Correlation Between Income Growth and Income Fund
Can any of the company-specific risk be diversified away by investing in both Income Growth and Income Fund at the same time? Although using a correlation coefficient on its own may not help to predict future stock returns, this module helps to understand the diversifiable risk of combining Income Growth and Income Fund into the same portfolio, which is an essential part of the fundamental portfolio management process.
By analyzing existing cross correlation between Income Growth Fund and Income Fund Institutional, you can compare the effects of market volatilities on Income Growth and Income Fund and check how they will diversify away market risk if combined in the same portfolio for a given time horizon. You can also utilize pair trading strategies of matching a long position in Income Growth with a short position of Income Fund. Check out your portfolio center. Please also check ongoing floating volatility patterns of Income Growth and Income Fund.
Diversification Opportunities for Income Growth and Income Fund
0.79 | Correlation Coefficient |
Poor diversification
The 3 months correlation between Income and Income is 0.79. Overlapping area represents the amount of risk that can be diversified away by holding Income Growth Fund and Income Fund Institutional in the same portfolio, assuming nothing else is changed. The correlation between historical prices or returns on Income Fund Institutional and Income Growth is a relative statistical measure of the degree to which these equity instruments tend to move together. The correlation coefficient measures the extent to which returns on Income Growth Fund are associated (or correlated) with Income Fund. Values of the correlation coefficient range from -1 to +1, where. The correlation of zero (0) is possible when the price movement of Income Fund Institutional has no effect on the direction of Income Growth i.e., Income Growth and Income Fund go up and down completely randomly.
Pair Corralation between Income Growth and Income Fund
Assuming the 90 days horizon Income Growth Fund is expected to under-perform the Income Fund.

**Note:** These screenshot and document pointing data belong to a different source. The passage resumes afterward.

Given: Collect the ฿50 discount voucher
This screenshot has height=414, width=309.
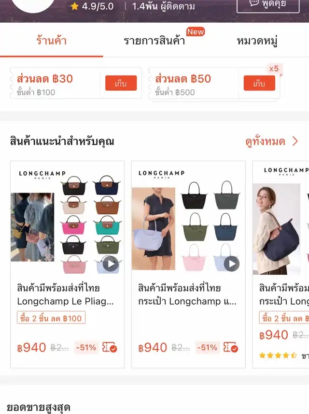Looking at the screenshot, I should click(259, 83).
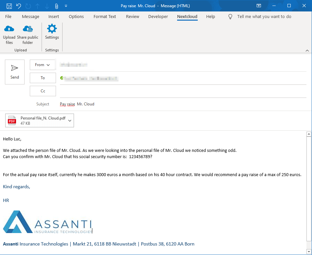This screenshot has width=312, height=255.
Task: Collapse the ribbon with the chevron
Action: tap(307, 50)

In addition to that, Income Growth is 2.07 times more volatile than Income Fund Institutional. It trades about -0.18 of its total potential returns per unit of risk. Income Fund Institutional is currently generating about 0.17 per unit of volatility. If you would invest 907.00 in Income Fund Institutional on November 27, 2024 and sell it today you would earn a total of 9.00 from holding Income Fund Institutional or generate 0.99% return on investment over 90 days.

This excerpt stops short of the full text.